(MATERIAL FOR THE TASK begins)

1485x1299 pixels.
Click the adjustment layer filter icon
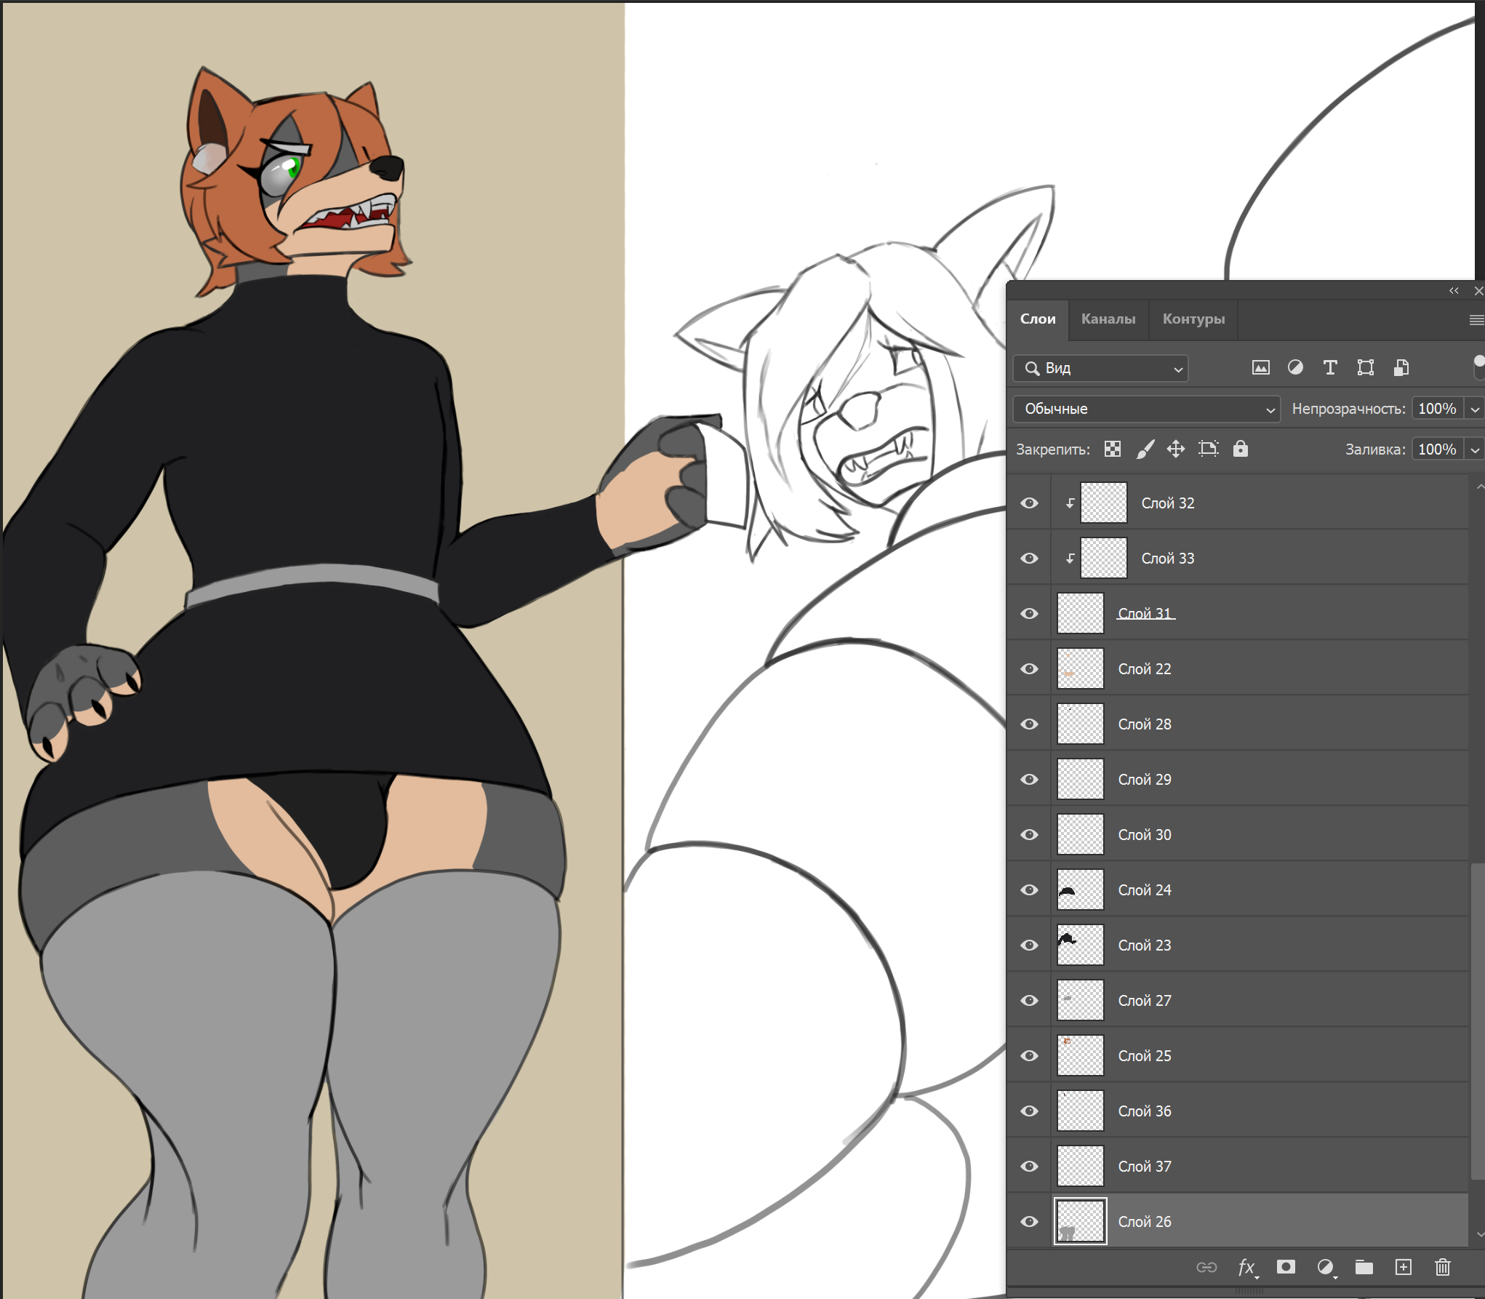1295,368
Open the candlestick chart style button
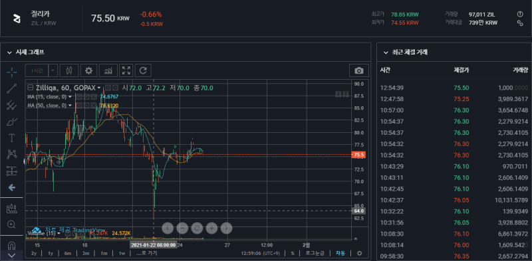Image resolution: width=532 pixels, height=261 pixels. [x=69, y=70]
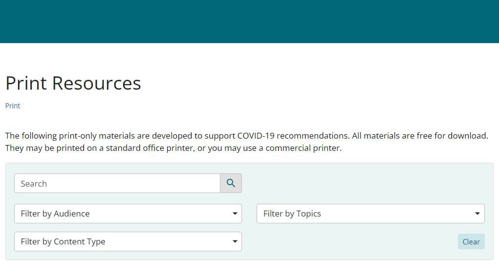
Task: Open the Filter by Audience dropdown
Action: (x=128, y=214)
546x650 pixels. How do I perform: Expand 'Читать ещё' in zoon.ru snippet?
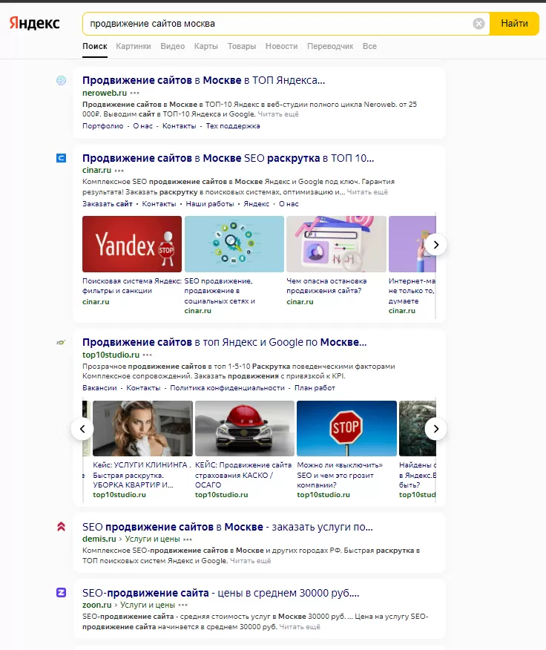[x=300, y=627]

(MATERIAL FOR THE TASK ends)
(MATERIAL FOR THE TASK begins)

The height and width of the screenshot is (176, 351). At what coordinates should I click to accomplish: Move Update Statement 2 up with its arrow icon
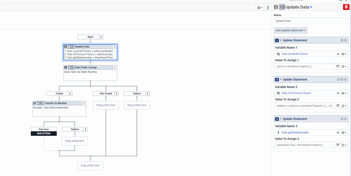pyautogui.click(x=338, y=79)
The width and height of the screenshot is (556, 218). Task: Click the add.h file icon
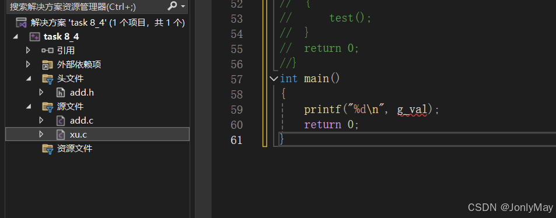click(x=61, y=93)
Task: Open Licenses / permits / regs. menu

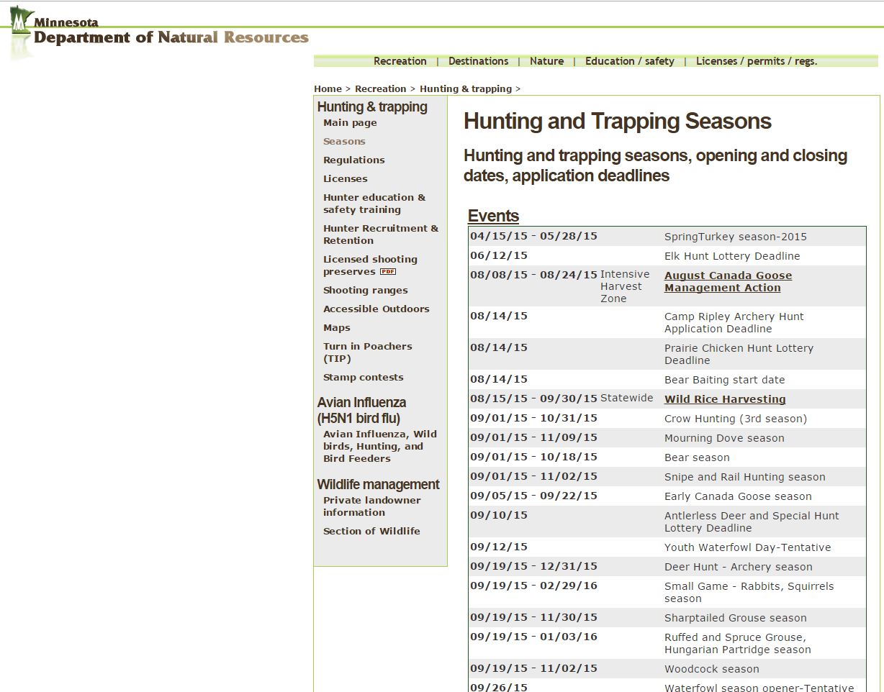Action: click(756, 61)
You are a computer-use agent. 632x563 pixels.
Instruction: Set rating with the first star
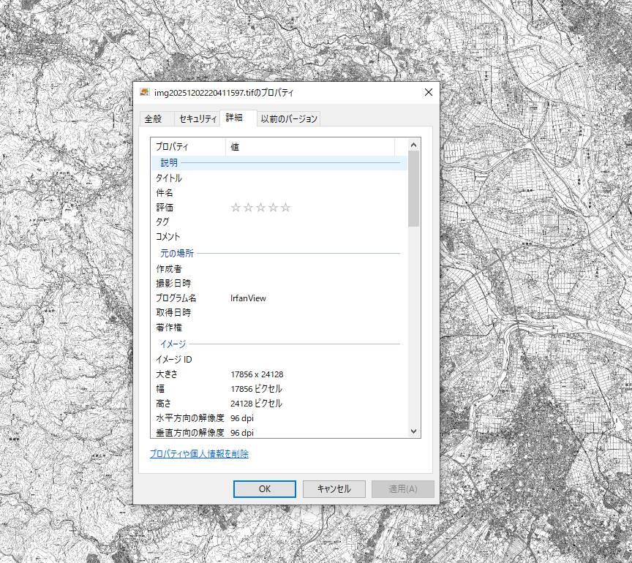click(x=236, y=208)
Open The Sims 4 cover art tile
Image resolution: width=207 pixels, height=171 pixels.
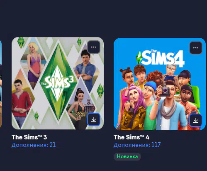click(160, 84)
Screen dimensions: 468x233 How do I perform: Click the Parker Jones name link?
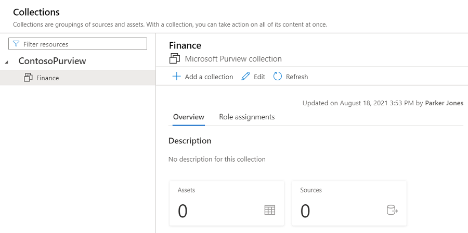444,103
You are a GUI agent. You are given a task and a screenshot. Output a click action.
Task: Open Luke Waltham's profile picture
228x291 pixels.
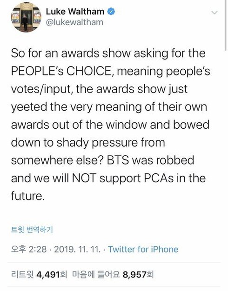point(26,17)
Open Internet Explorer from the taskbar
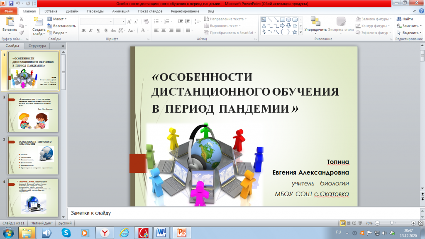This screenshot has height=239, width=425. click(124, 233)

(MATERIAL FOR THE TASK ends)

For every line above that holds the word "agent", report the whole line.

### ANSWER
You are a computer-use agent. 632x563 pixels.
You are a GUI agent. You are given a task and a screenshot. Output a click action.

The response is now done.